251 Views Asked by At

In one of my requirements is to decode a byte-array based on a cp1047 code page. A sample of my code is:

ebcdic_str = input_bytes.decode('cp1047')

The above code using python works correctly but while executing the same operation as part of the PySpark code (by creating an udf wrapping the above code) i am getting the following error:

    ebcdic_str = input_bytes.decode('cp1047')
LookupError: unknown encoding: cp1047

I have successfully done the same operation in PySpark using the code page cp037, but faced other issues using that code page. Per a suggestion from IBM the code page has been changed to cp1047. Unfortunately the code itself is failing.

Can anybody suggest a reason for the failure?

2

There are 2 best solutions below

1
Kaushik Ghosh On BEST ANSWER

The issue was happening because we are not using a PySpark package ebcdic in our code. Once that package is imported the issue was resolved.
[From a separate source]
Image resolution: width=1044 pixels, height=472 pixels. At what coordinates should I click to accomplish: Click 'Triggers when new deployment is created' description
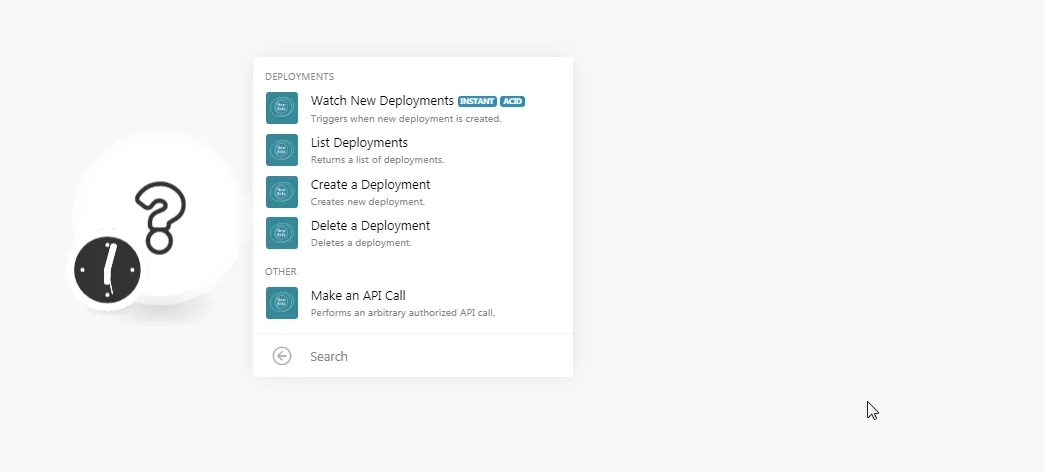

A side note, since ebcdic package is not a widely used package it might not be pre-distributed on all your worker/edge nodes. So you might want to validate the package is available; otherwise you might receive an 'ebcdic module not found' error.

0
jabostian On

Note that the ebcdic package is in site-packages since the first release of the Python SDK on z/OS. So you should be able to import it into your code on z/OS from Python 3.8 and later. As usual, the more current the version of Python, the better.